[Stored items]
--- START ---
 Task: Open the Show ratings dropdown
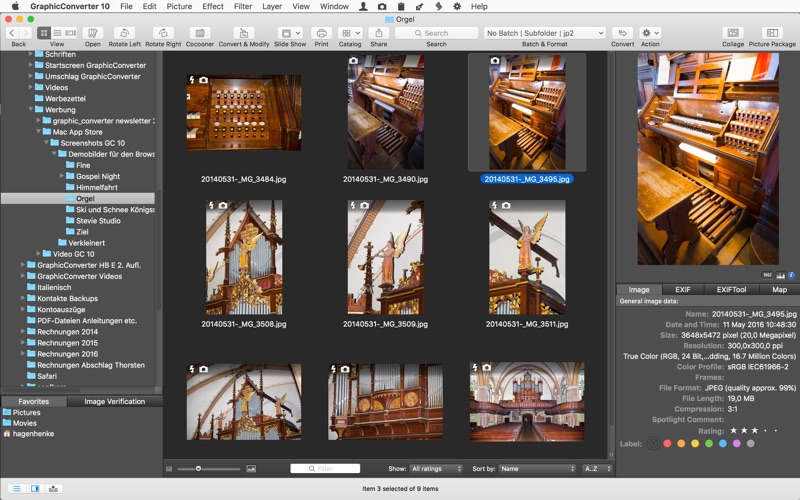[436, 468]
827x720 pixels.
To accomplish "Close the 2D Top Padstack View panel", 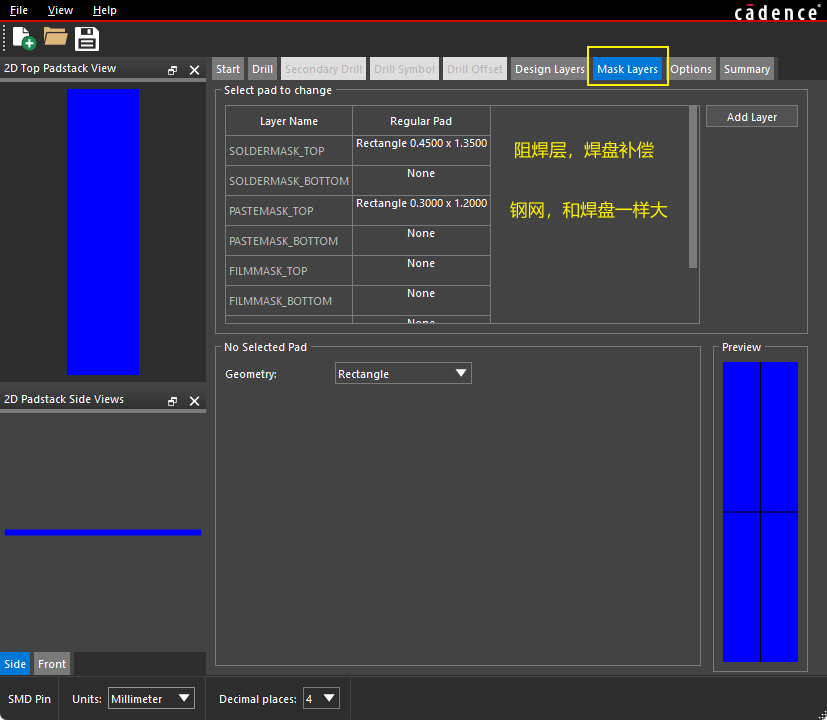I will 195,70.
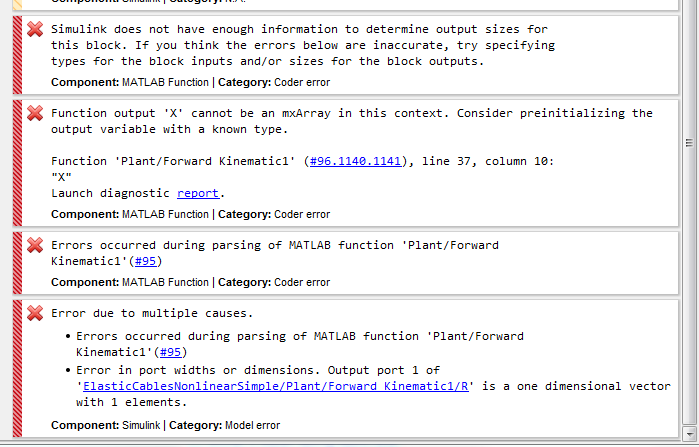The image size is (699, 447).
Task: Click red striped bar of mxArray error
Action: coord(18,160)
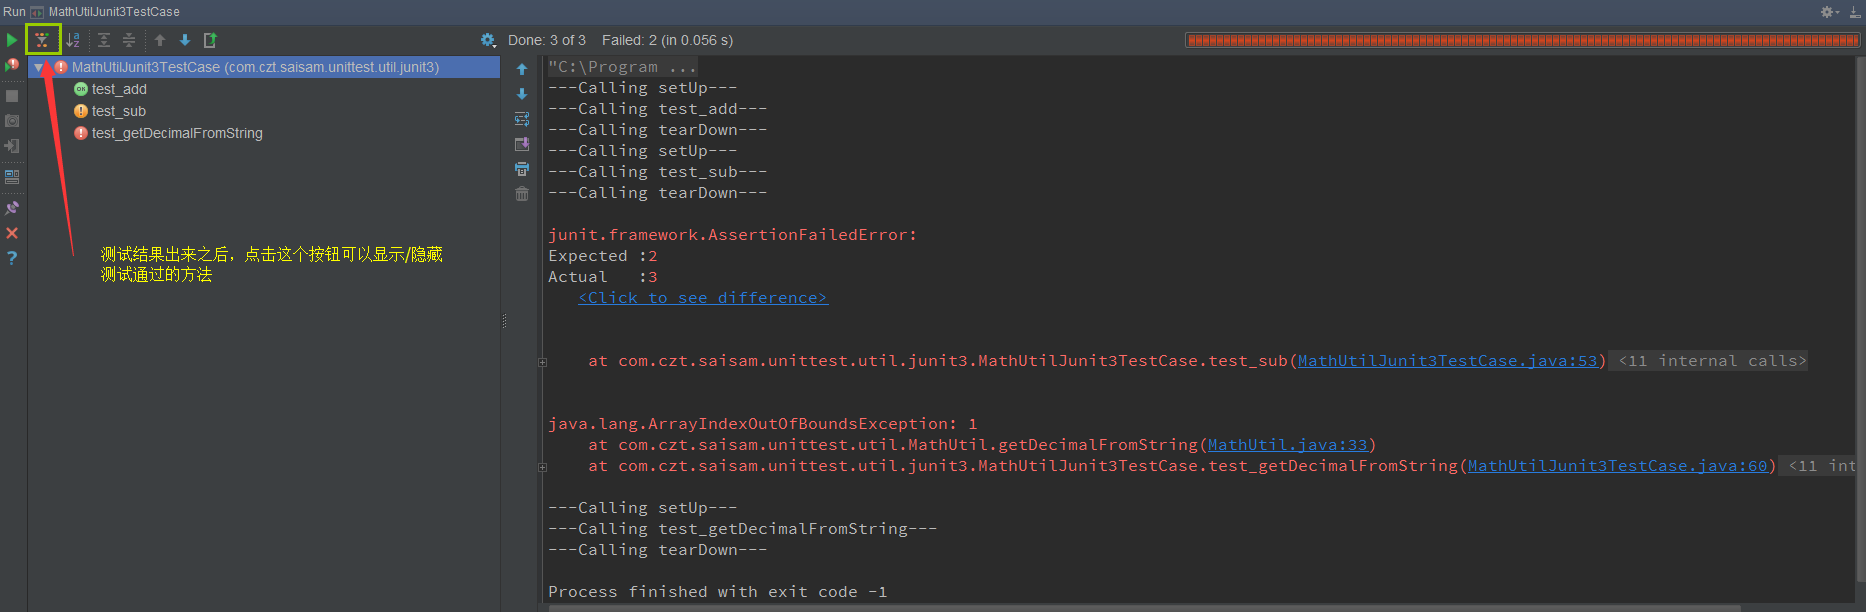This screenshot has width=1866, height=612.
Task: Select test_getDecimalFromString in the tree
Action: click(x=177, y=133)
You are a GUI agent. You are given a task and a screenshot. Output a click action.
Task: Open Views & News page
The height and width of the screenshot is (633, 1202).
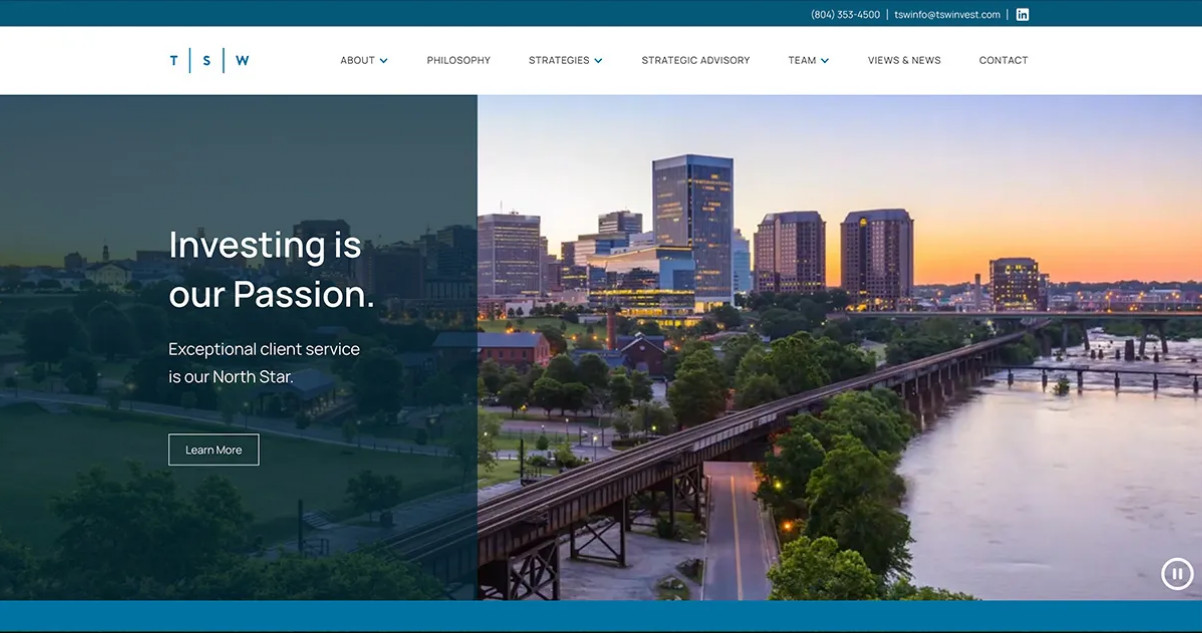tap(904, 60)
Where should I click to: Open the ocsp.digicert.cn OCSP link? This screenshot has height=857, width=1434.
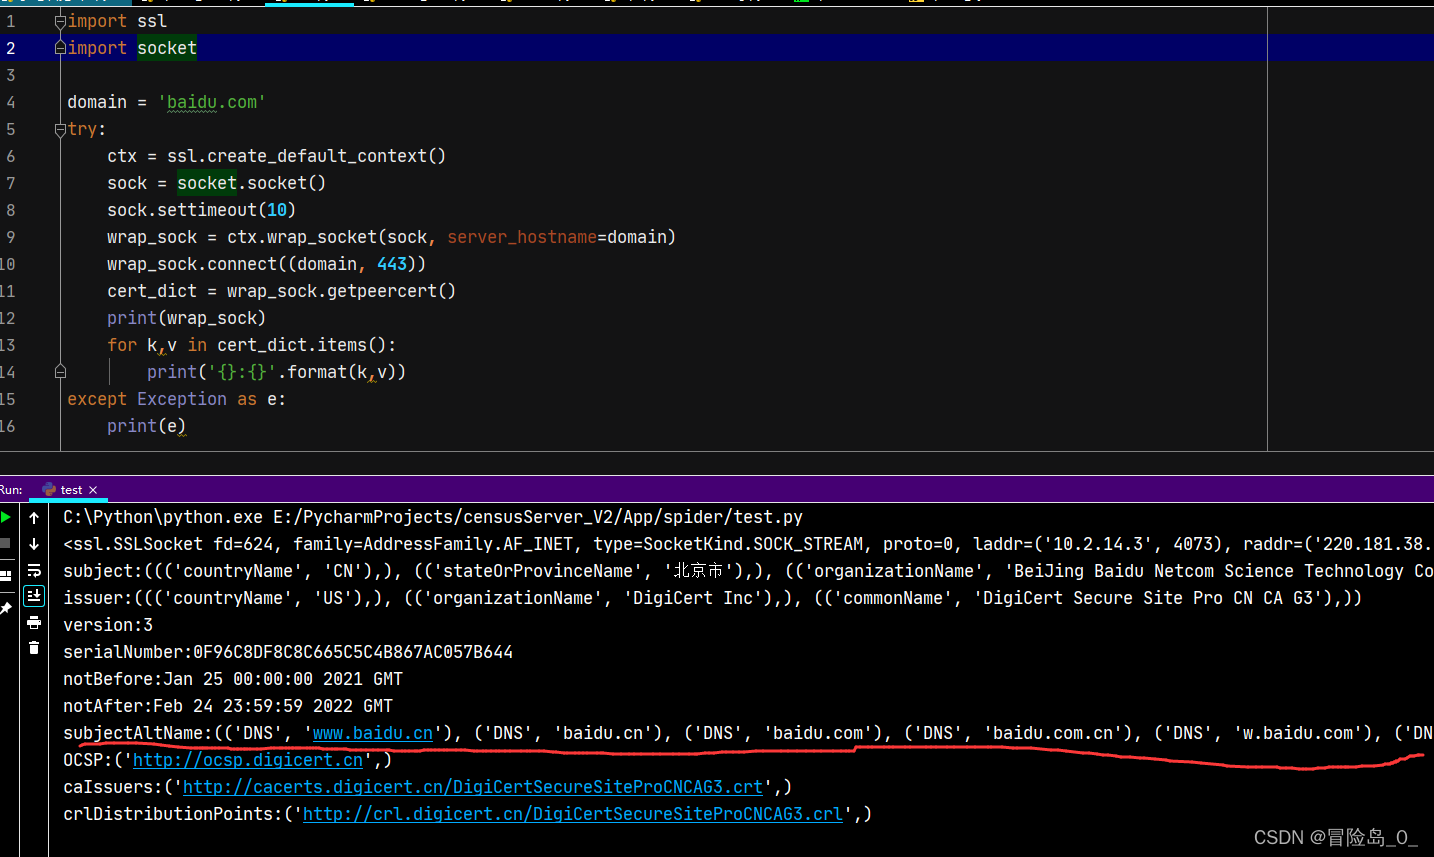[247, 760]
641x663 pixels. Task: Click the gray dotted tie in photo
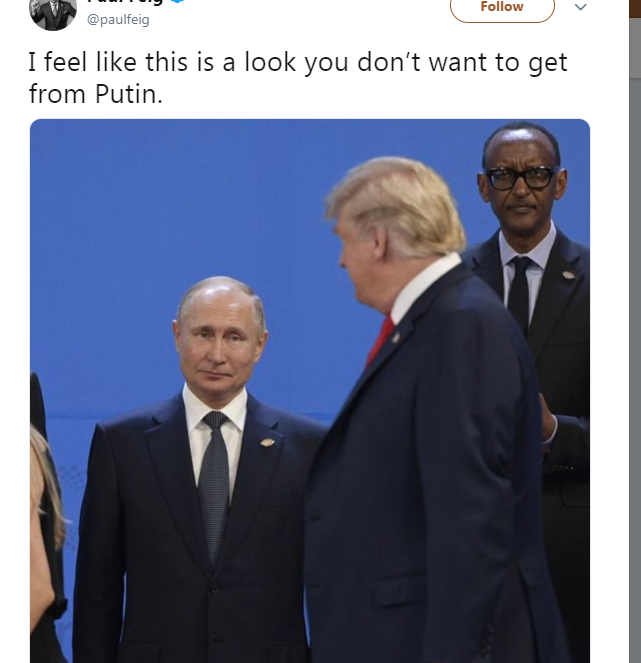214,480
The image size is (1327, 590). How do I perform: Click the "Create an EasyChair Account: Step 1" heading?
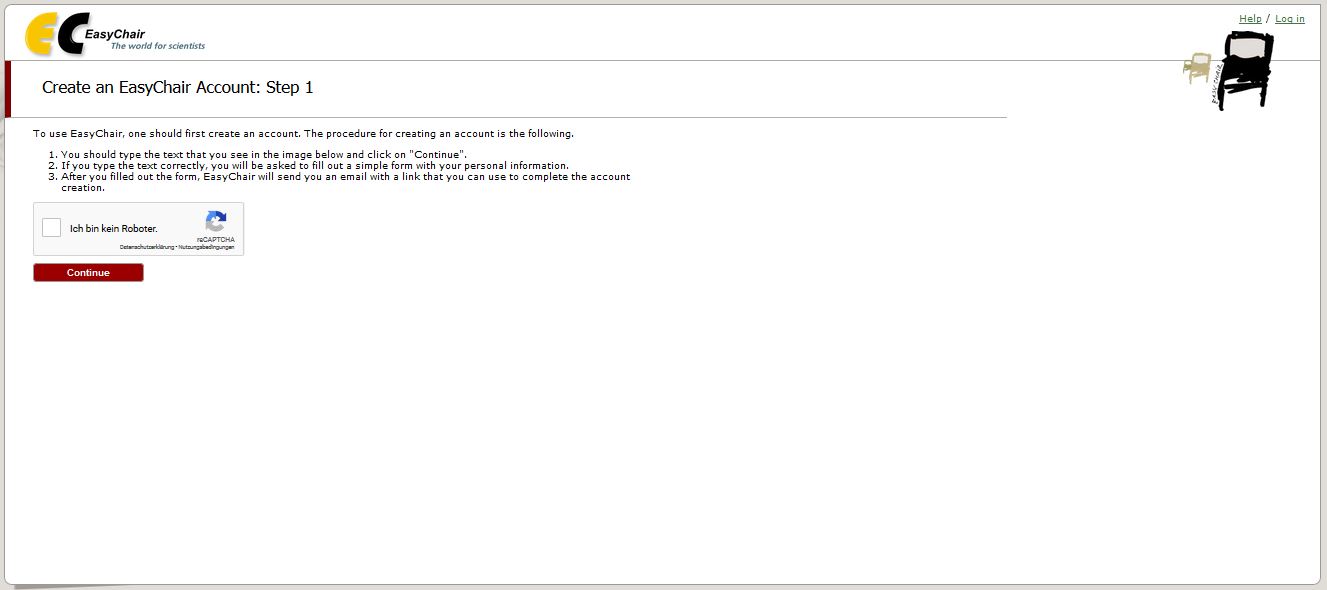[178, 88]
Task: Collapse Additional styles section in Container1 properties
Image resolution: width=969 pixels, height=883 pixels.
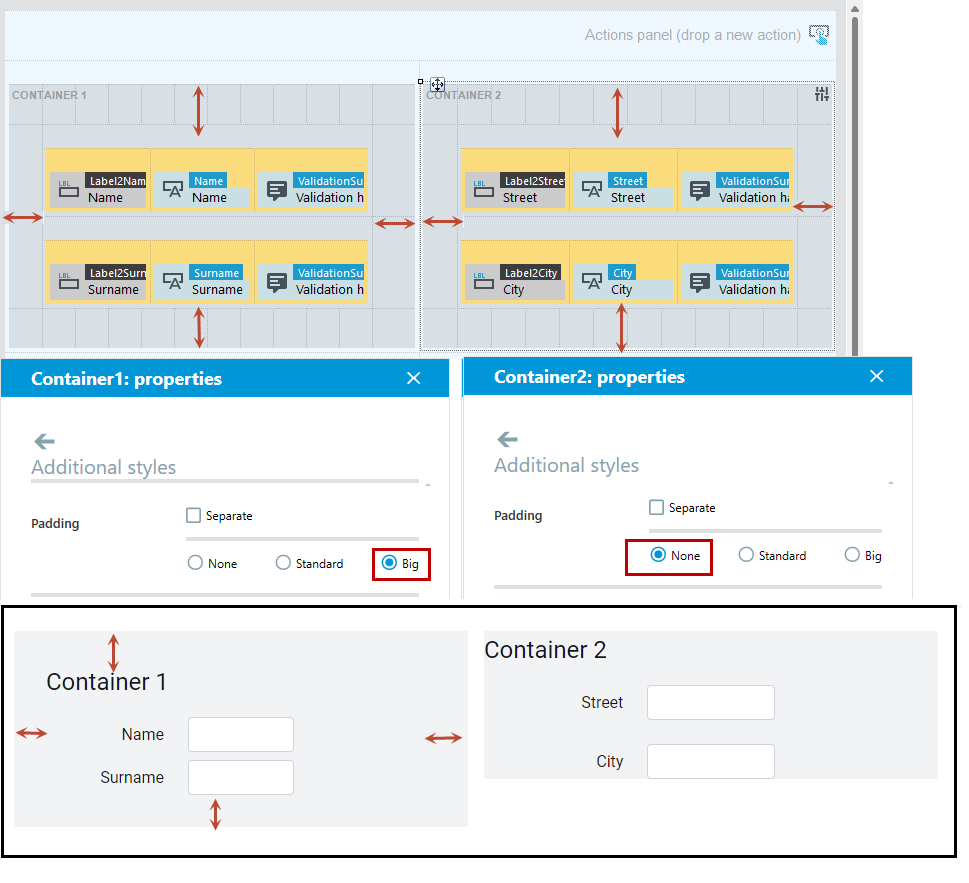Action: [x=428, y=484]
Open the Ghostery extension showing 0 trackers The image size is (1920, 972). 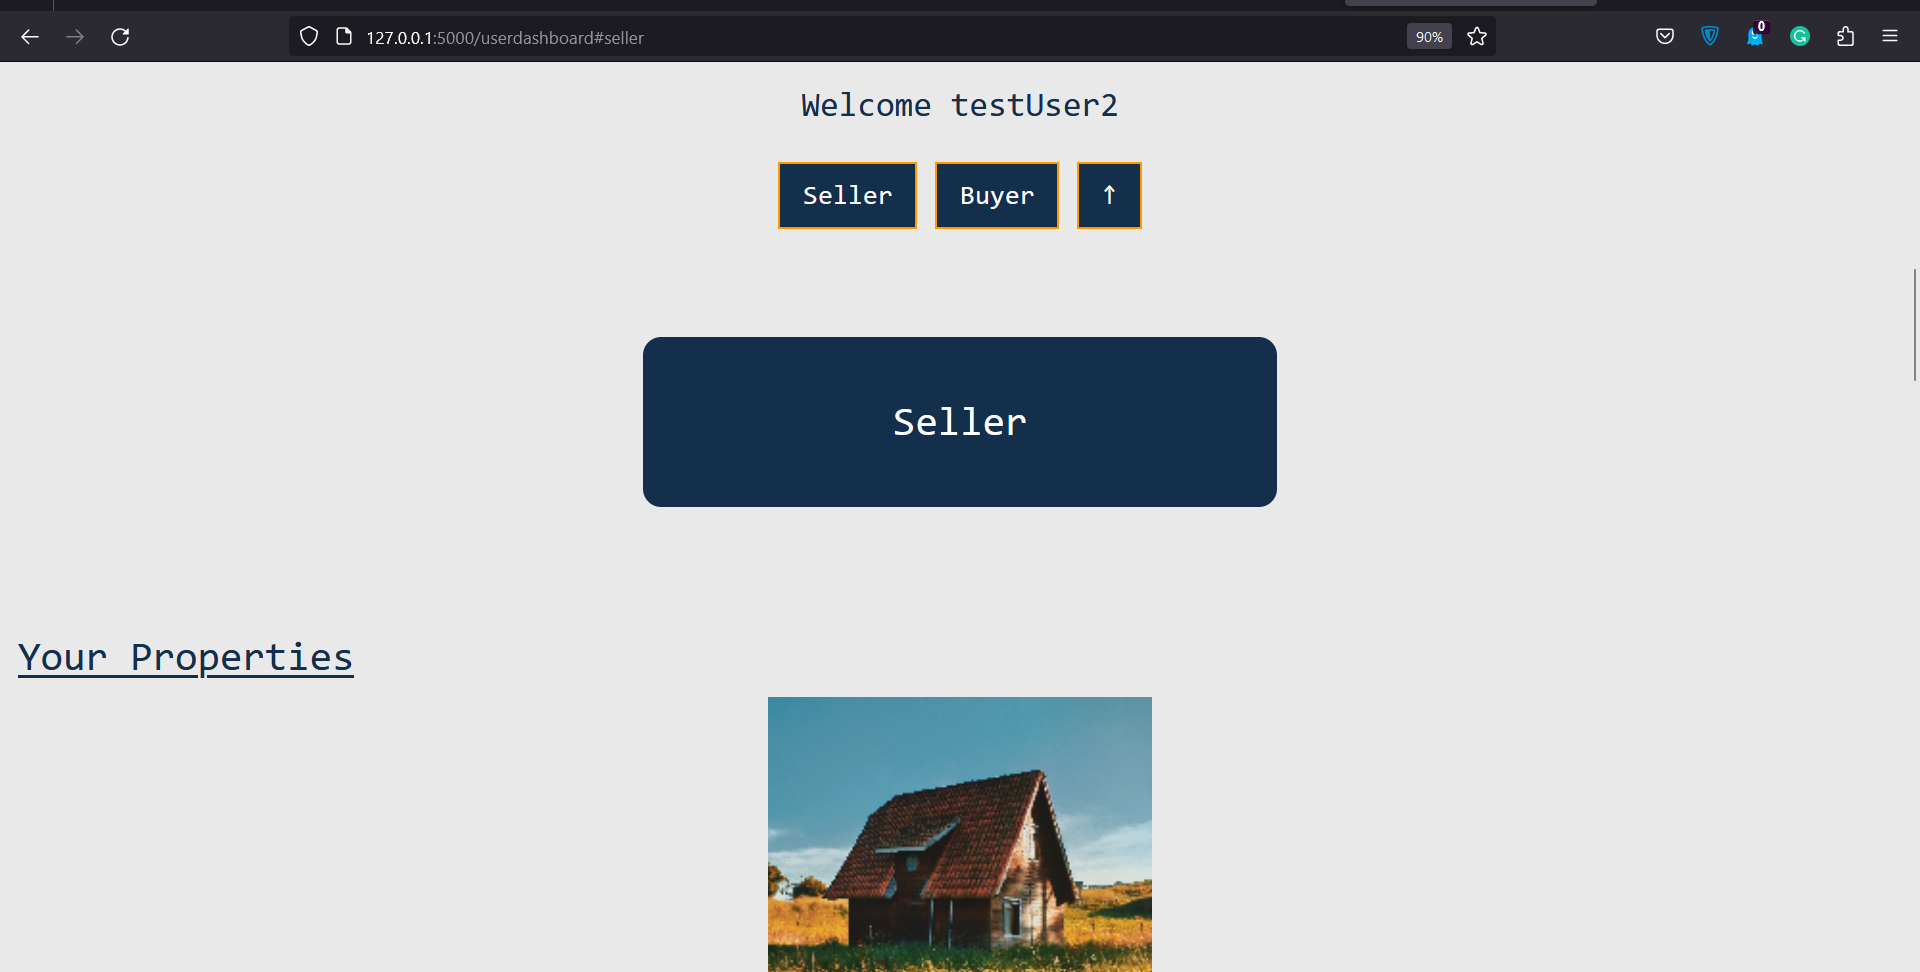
--- END ---
*Task item*
The line that contains "The image size is (1327, 590)." begins the range and the last line of the entries ends it; print that range exactly, without pictures.

*Output for this task*
The image size is (1327, 590). How do I perform: Click the "Create an EasyChair Account: Step 1" heading?
[178, 88]
Task: Collapse Additional styles section in Container1 properties
Image resolution: width=969 pixels, height=883 pixels.
Action: [x=428, y=484]
Open the Ghostery extension showing 0 trackers The image size is (1920, 972). 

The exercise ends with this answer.